Sheth observes that not every patient has had an MRI, so they may not have a claustrophobic, noisy experience to remember. What these patients need to know about the experience with Swoop is that it’s “not invasive” and happens in “a comfortable setting,” he says.

Knopp points out that it can be difficult to keep pediatric patients calm inside a typical MRI scanner. That’s less of an issue with Swoop, however, because the child doesn’t have to enter the MRI and a family member can be nearby. In addition, given the magnet’s low field, patients are free to wear a watch or even utilize a pacemaker or hearing device.

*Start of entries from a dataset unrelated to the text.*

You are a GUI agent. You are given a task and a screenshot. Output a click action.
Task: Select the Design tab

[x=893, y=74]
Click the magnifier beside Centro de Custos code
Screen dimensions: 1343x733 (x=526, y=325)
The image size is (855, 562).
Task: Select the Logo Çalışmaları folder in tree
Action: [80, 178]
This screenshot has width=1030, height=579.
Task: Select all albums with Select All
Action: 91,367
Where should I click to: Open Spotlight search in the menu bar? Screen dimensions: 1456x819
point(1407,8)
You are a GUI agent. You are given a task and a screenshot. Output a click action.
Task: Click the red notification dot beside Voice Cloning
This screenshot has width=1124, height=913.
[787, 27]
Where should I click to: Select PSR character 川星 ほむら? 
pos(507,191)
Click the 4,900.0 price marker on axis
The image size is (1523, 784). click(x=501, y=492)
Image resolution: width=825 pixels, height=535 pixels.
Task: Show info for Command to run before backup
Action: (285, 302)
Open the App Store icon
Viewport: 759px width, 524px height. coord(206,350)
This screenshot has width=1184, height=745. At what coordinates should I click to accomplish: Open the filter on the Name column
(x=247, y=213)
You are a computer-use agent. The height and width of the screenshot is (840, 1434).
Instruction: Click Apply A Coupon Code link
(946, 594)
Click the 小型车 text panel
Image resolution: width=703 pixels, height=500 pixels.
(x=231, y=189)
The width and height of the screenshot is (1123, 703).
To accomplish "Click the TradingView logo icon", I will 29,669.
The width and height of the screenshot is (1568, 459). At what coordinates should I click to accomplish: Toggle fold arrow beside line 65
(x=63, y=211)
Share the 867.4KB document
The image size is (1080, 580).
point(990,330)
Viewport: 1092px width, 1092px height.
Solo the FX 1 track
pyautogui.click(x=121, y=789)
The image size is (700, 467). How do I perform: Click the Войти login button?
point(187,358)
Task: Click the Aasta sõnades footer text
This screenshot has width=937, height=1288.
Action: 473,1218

The scanner can also be integrated with PACS, RIS, and EHR systems, Knopp says. “The integration is bidirectional, meaning it pulls data from a modality worklist server and pushes it to PACS. The system has been tested and utilized in a wide variety of commercially available clinical systems.”

Fifty organizations are currently using Swoop. A partial list of these organizations includes Yale New Haven Hospital; North Shore University Hospital (which is part of New Hyde Park, New York–based Northwell Health); University of California Irvine; Massachusetts General Hospital; Danbury, Connecticut–based Nuvance Health; and Ohio State University.

— Aine Cryts is a health care writer based in the Boston area.